Because being at a deposition means that a physician has been taken away from his livelihood of treating patients, fairness requires that the physician be paid for their professional time. Without payment, usually in advance, physicians will understandably refuse to cooperate in scheduling their deposition. At times, this surprises clients.
What is more surprising is the amount that physicians charge as a "deposition fee." In a recent case, a New York clinic required payment of $11,000 in advance as the "deposition fee" for a physician's assistant and a physiatrist. If an additional $1,500 was paid, the clinic would allow the physician to discuss the case with me before the deposition. A spinal clinic in Denver charged $7,000 for the deposition of a 2 hour deposition of a spinal surgeon. In the end, these fees are the client's responsibility as a necessary cost of the case.

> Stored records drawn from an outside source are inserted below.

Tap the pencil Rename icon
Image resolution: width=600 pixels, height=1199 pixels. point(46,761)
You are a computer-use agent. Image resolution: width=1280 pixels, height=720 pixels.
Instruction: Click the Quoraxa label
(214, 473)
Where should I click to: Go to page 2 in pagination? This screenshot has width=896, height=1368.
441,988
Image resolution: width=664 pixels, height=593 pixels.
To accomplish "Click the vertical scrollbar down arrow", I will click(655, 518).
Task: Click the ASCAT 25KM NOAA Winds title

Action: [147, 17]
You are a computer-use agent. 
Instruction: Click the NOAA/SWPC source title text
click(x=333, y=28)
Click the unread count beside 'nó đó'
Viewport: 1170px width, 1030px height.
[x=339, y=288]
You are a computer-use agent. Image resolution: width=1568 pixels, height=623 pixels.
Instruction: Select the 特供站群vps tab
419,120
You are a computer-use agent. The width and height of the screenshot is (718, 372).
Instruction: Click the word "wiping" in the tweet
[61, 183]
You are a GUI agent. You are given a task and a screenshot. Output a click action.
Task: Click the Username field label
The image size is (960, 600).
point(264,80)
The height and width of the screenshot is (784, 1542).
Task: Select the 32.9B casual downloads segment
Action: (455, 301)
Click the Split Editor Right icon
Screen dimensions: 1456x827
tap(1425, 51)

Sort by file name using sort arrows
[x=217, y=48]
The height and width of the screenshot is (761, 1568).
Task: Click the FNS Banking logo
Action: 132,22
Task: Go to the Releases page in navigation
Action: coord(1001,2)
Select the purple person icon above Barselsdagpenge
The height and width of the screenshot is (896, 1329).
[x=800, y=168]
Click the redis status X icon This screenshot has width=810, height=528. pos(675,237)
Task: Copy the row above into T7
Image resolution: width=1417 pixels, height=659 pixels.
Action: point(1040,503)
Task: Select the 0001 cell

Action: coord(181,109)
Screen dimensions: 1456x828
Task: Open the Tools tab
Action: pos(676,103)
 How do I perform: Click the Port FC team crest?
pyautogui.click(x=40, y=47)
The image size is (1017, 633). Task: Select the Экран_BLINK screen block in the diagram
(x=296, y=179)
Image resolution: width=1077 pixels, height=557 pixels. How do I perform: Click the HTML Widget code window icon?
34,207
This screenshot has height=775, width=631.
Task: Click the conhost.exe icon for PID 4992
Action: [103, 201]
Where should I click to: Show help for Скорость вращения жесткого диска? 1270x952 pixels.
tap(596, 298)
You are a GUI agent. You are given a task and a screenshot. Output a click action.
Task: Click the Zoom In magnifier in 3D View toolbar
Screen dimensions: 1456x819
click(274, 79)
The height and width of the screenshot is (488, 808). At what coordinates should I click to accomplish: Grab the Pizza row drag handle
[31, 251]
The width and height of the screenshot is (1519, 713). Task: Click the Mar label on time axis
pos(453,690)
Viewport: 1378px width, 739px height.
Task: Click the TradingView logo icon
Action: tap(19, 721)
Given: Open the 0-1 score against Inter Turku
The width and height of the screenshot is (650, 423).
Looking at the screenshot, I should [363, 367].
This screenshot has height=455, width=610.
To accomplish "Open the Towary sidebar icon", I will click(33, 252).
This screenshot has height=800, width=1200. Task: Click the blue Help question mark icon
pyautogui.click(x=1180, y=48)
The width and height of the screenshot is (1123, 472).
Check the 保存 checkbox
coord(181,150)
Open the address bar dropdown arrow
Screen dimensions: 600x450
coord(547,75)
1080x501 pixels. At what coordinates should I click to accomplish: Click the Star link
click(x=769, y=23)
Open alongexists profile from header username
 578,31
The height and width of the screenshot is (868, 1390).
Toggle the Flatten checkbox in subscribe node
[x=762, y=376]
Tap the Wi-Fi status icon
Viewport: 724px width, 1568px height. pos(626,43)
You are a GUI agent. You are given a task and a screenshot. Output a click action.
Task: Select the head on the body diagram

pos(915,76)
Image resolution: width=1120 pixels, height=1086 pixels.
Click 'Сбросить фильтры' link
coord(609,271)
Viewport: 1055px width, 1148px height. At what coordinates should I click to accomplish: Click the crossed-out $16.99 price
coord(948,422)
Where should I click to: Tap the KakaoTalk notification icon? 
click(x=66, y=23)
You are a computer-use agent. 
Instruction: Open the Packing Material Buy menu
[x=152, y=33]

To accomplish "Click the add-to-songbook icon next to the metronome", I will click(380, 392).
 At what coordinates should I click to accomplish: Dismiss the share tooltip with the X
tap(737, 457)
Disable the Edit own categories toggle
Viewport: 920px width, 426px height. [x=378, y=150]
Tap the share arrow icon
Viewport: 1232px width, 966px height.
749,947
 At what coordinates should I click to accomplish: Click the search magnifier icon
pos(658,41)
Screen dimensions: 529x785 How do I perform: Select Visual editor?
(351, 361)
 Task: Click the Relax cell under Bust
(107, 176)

What is even more surprising, however, is the inflexibility of physician's offices to refund any portion of the deposition fee should the deposition be cancelled. In both of the above cases, clinics refused to refund any portion of the fee despite settlement agreements that provided 2 weeks notice of deposition cancellation. Particularly when the fees are the client's responsibility, it is hard to believe that 2 weeks notice does not allow a physician adequate rescheduling time to put the cancelled deposition time to productive use. It is also hard to believe that physicians would impose a cost like this on their patients.